Someone wrote that meditation softens one edges. We see this in studies that are being done at universities such as Stanford, where able meditators react far less to stimuli.
http://blog.bufferapp.com/how-meditation-affects-your-brain
One could say that they want to respond to stimuli. Fully. I think there is a difference here between being fully in the moment, and being at the effect of the moment. We don't want to be a ping pong ball, thrown around from one paddle to another. The table experiences the same game, but from a somewhat different perspective.

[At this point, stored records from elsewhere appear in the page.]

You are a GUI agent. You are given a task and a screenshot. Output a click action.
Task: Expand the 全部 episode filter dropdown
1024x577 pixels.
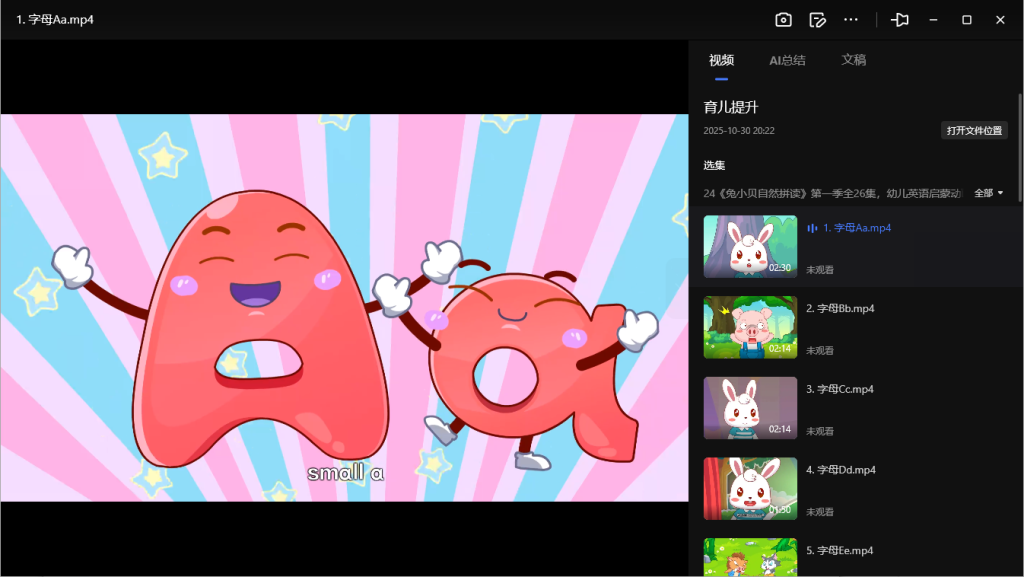click(988, 193)
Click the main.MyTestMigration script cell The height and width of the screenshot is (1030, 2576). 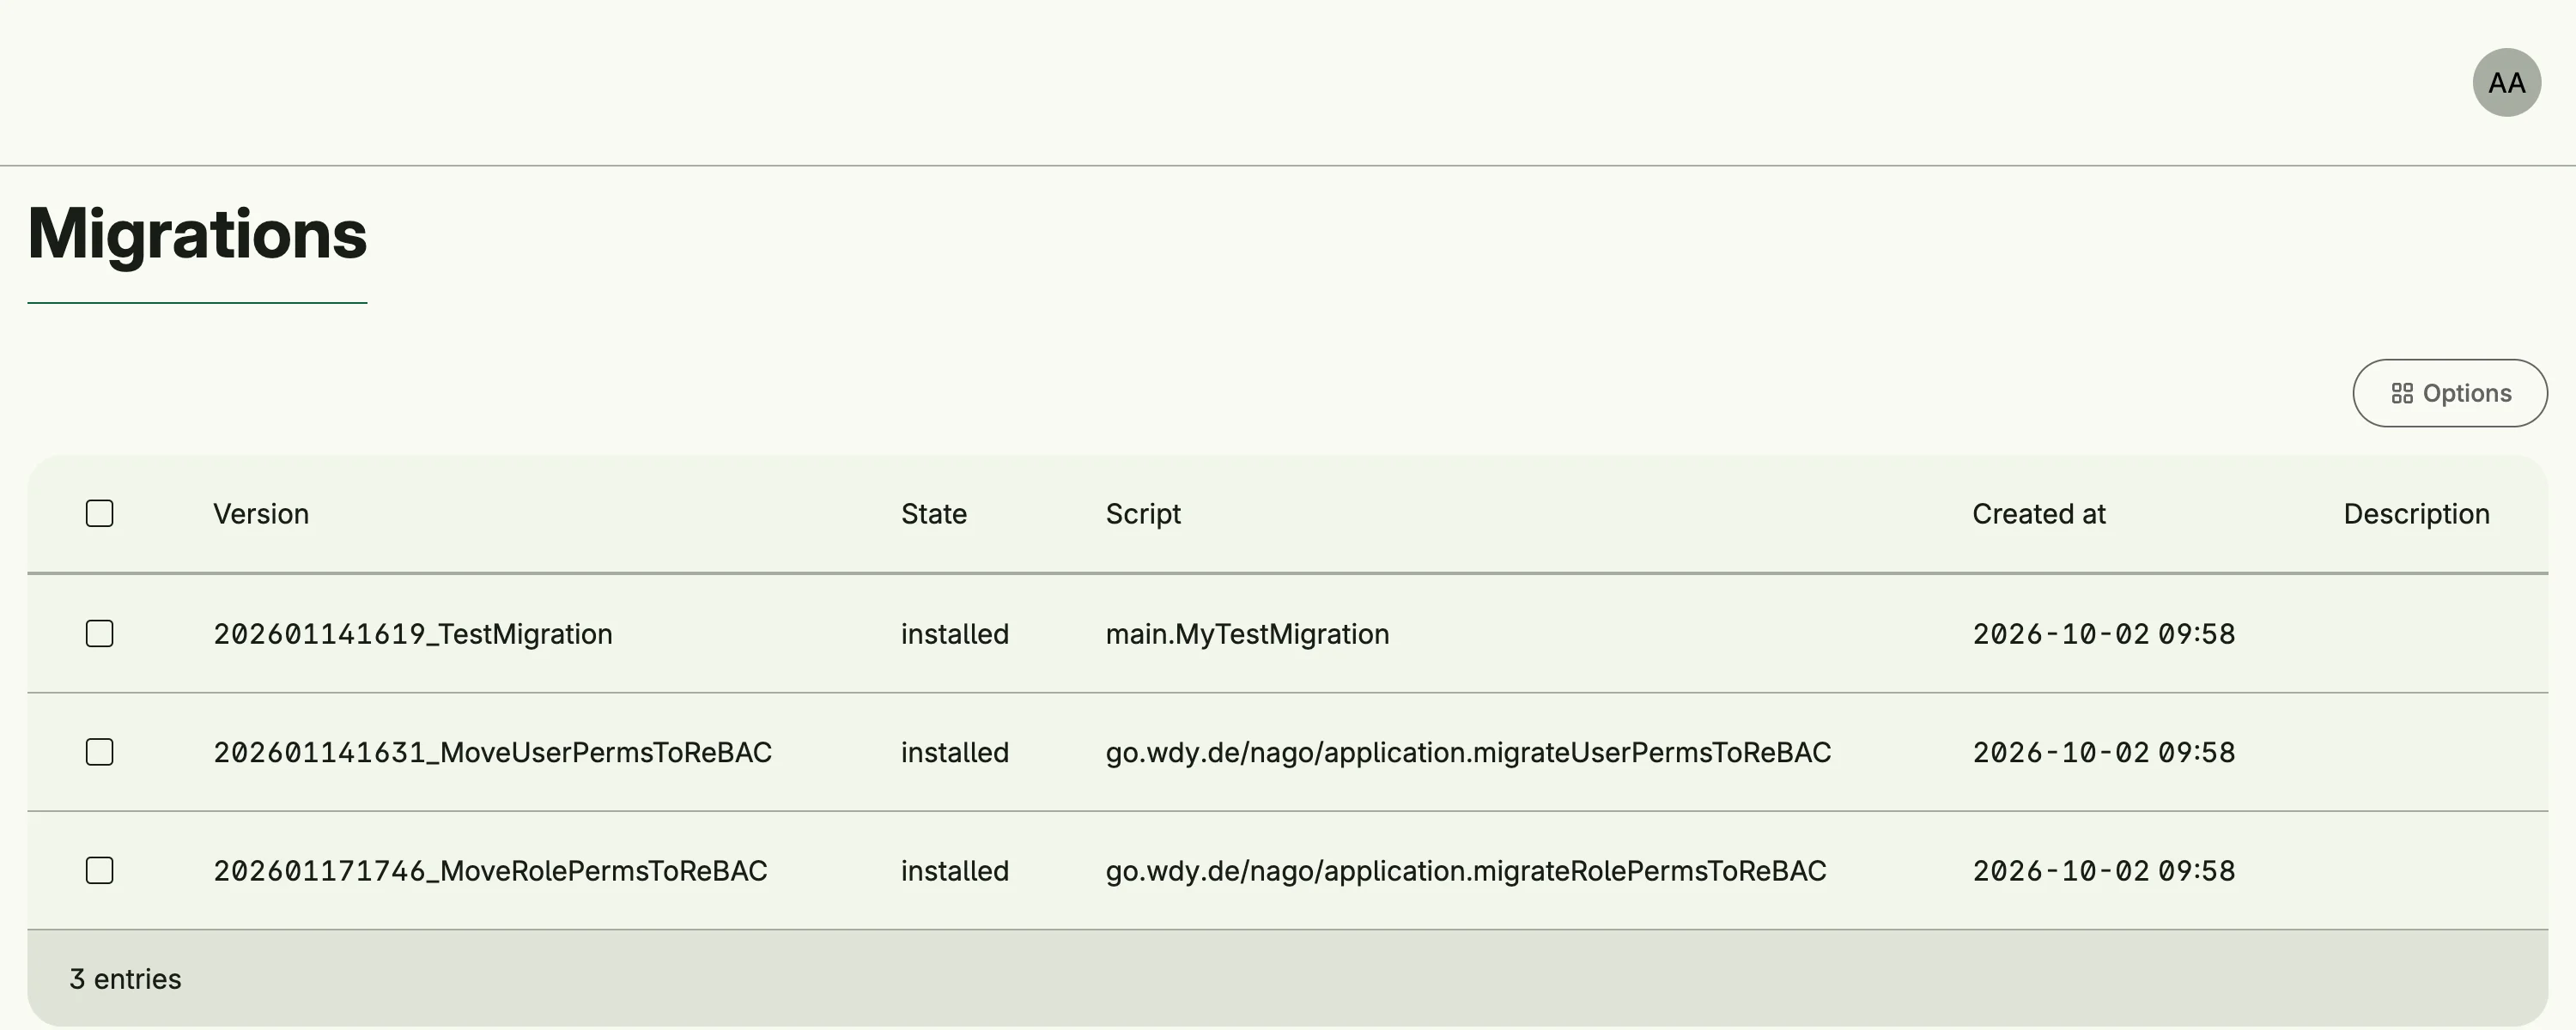[x=1247, y=634]
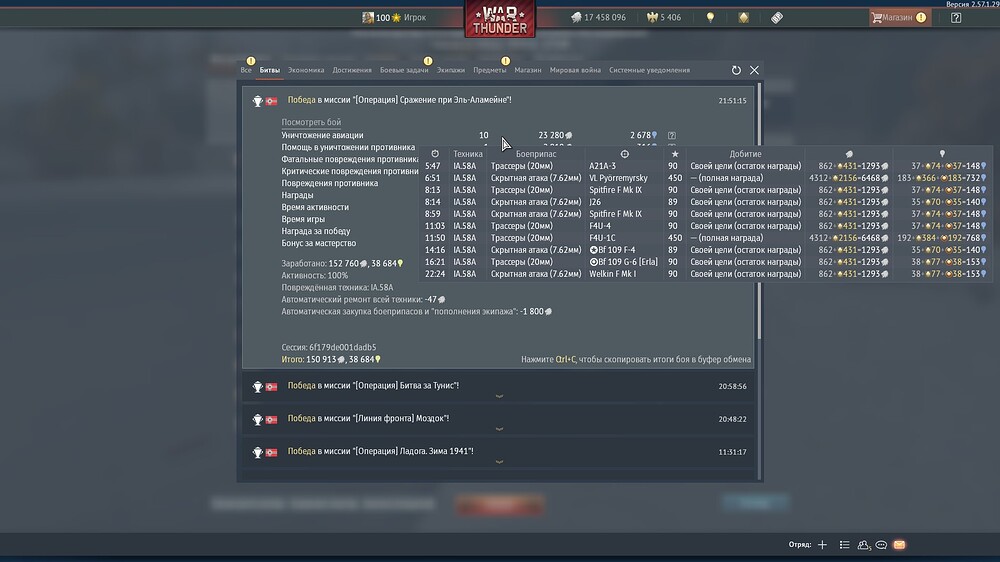Click the Golden Eagles balance icon

click(652, 18)
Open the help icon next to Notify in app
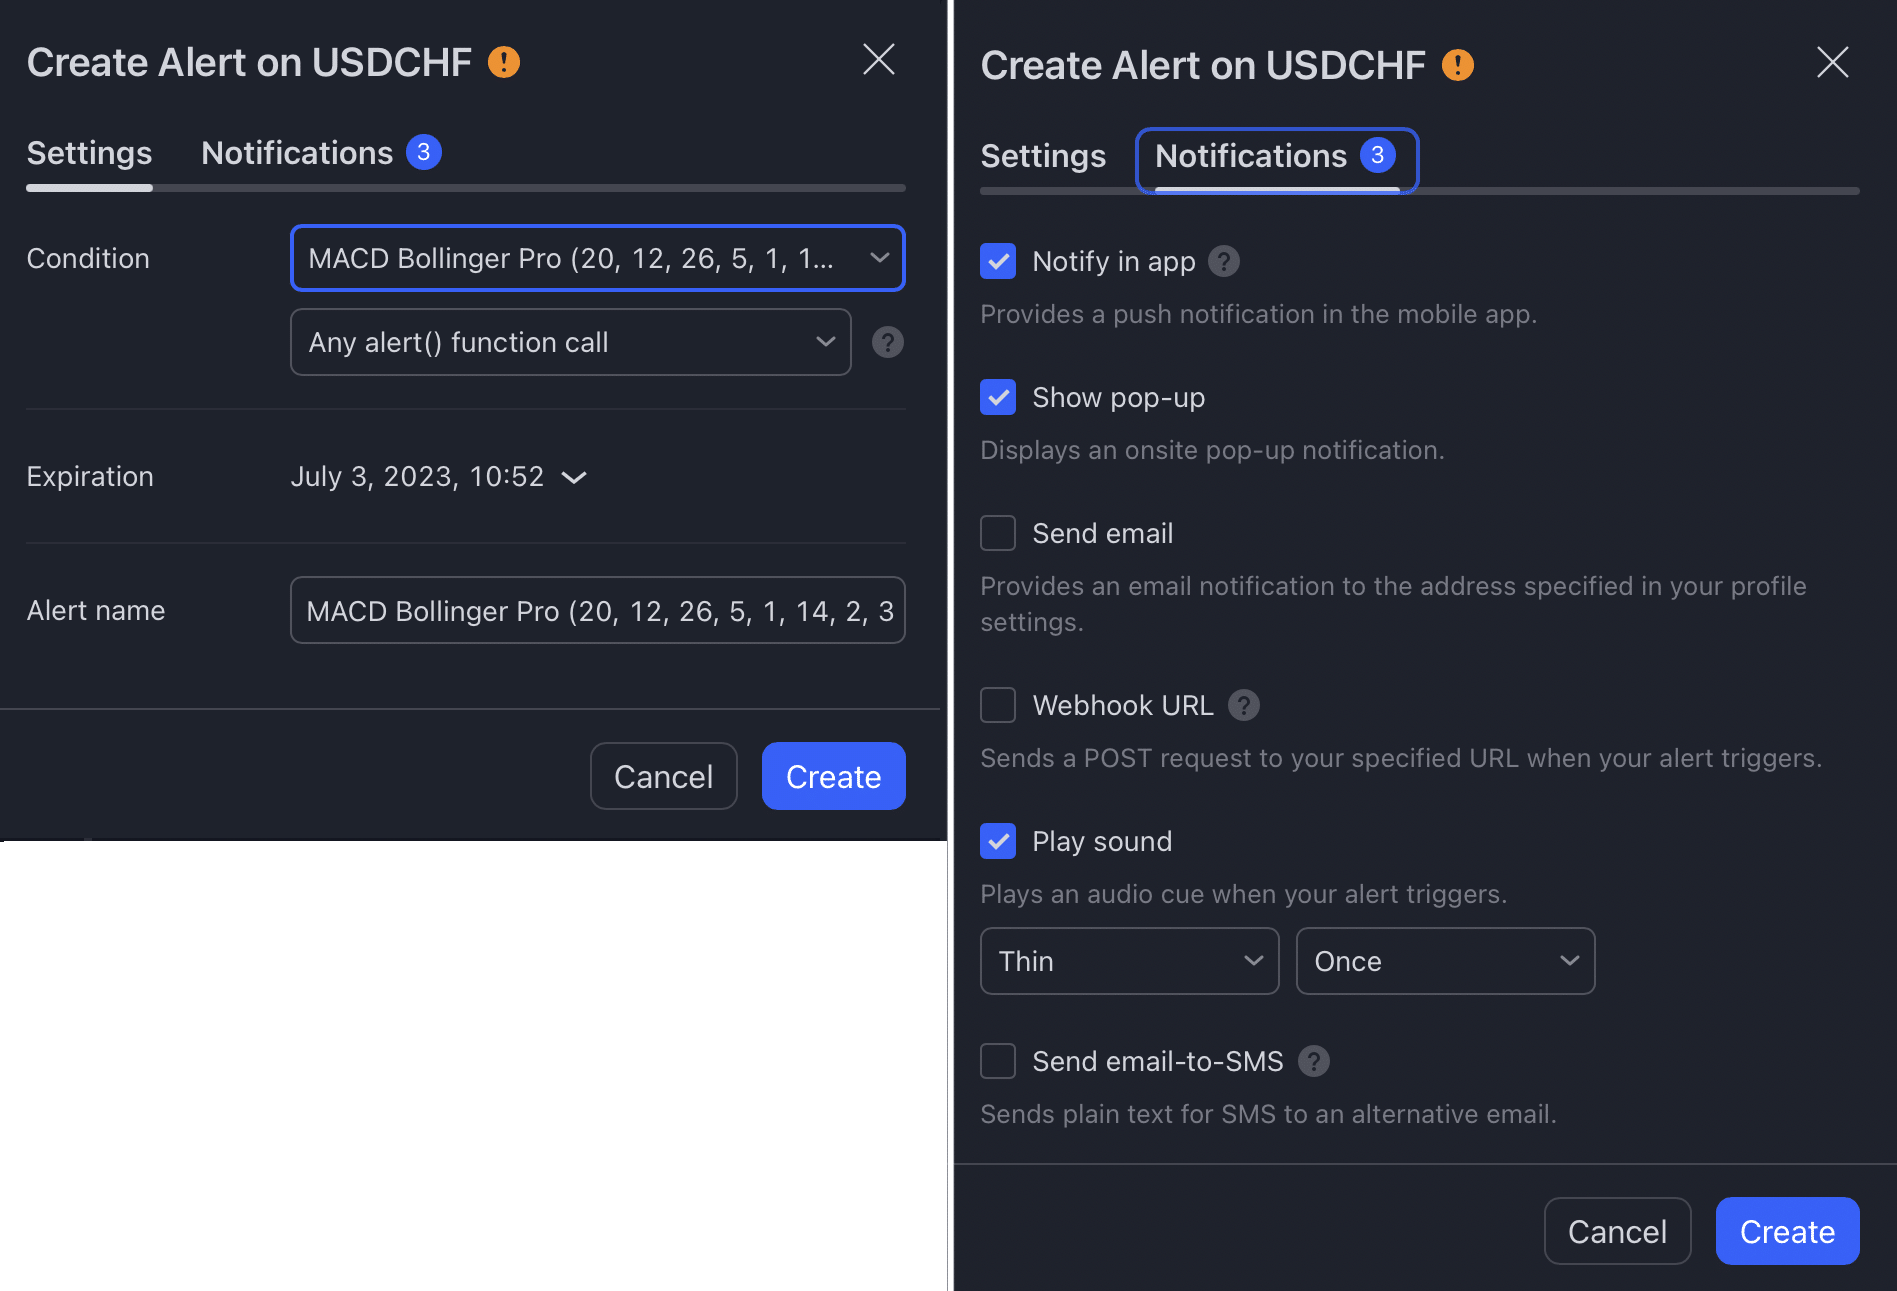Screen dimensions: 1897x1291 [x=1224, y=261]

If I bought my wife flowers so that she'd do something nice for me, I'd be engaging in prostitution. If I made art to make money, would I also be selling my soul to the devil?
Buddha saw meditation as an advanced practice that would come after the first four paramitas. (http://www.rigpawiki.org/index.php?title=Six_paramitas). Wisdom would be the outcome from meditation after the first four were already accomplished.
Someone asked, “who sits?” I love that question. As long as it is I who sits, I'm going to continue to do a cost/benefit analysis.
We'll see what sitting brings in a couple of hours from now.